Discussing the bank’s third quarter earnings, State Bank of Mysore MD Sharad Sharma said the company’s asset quality has been improving, which has resulted in a decrease in non-performing asset (NPA) provisons.
“There has been a distinct deceleration that we have seen over the last three-four quarters,” he said. “Our gross NPA has accordingly come off from a high of 6.6 percent in December 2013 as declined to 5.1 percent in December 2014.”
Below is the transcript of Sharad Sharma’s interview with Ekta Batra & Anuj Singhal on CNBC-TV18.
Ekta: Can you give us details in terms of your net interest margins this quarter, your fresh slippages, fresh restructuring all of those details?
A: My quarter-on-quarter (QoQ) profit has gone up by 13 percent and that has been been helped by the fact that the operating profit went up by 16 percent, which was helped by net interest income growth: 9 percent year-on-year (YoY). We have a healthy other income growth of 30 percent.
The other part is that our provisions have been lower though the tax provision is higher because of higher profitability. The non performing assets (NPA) provisions are lower because there has been a distinct deceleration that we have seen over the last three-four quarters. It has been the lowest in this period resulting in reduced provision on NPAs. Our gross NPA has accordingly come off from a high of 6.6 percent in December 2013 as declined to 5.1 percent in December 2014.

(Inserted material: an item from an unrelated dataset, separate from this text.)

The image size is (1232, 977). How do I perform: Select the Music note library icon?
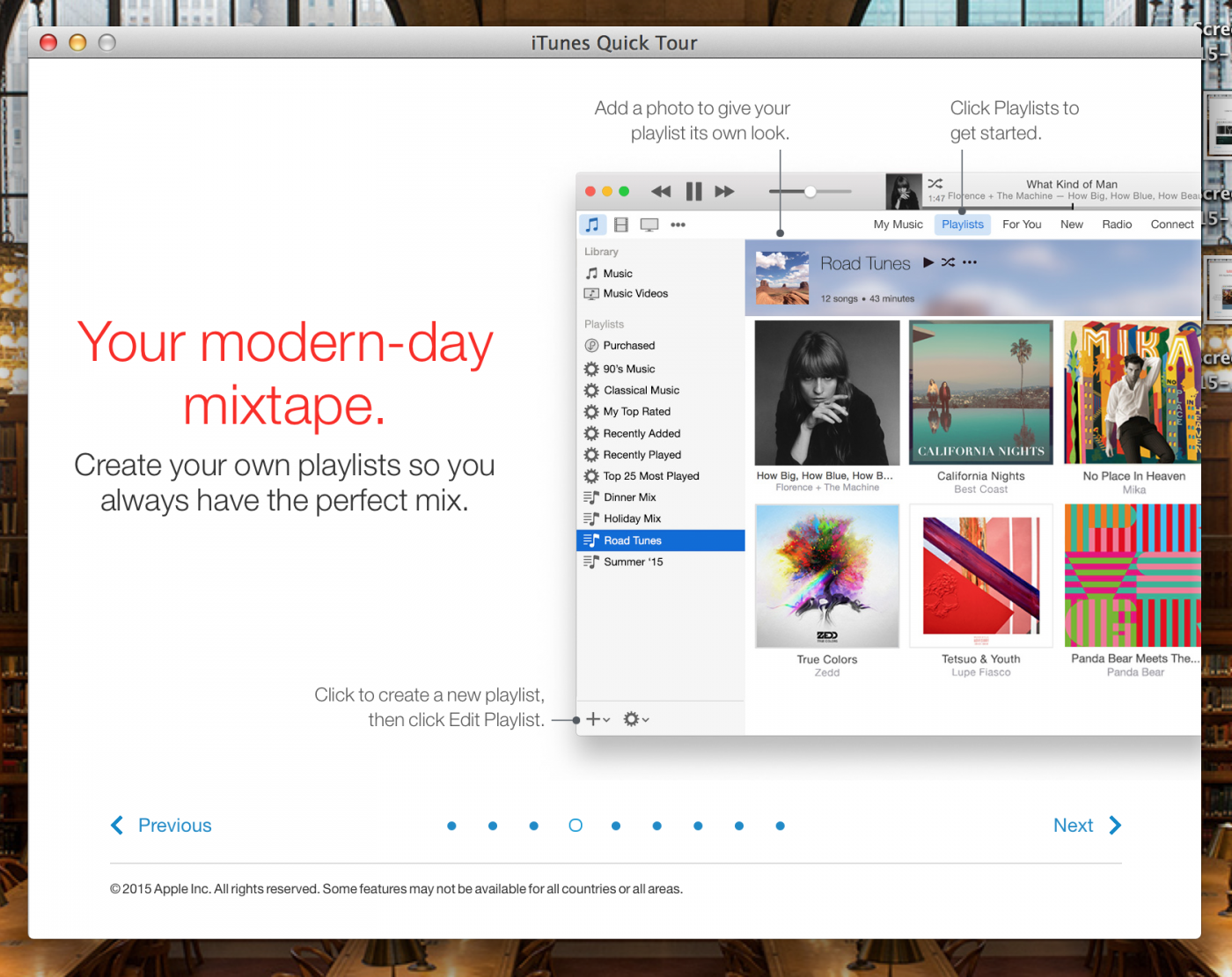(x=592, y=225)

Ekta: If you could apprise us of the internals this time for example the fresh slippages, fresh restructuring as well as the net interest margins recorded this quarter?
A: The net interest margin is fairly decent at 2.95 percent. It slipped about 4 basis point over the previous quarter but we expect to close the year at around 3 percent. We normally fluctuate between 3-3.1 percent so this year, we will close at 3.0 percent against 2.9 percent in the December quarter.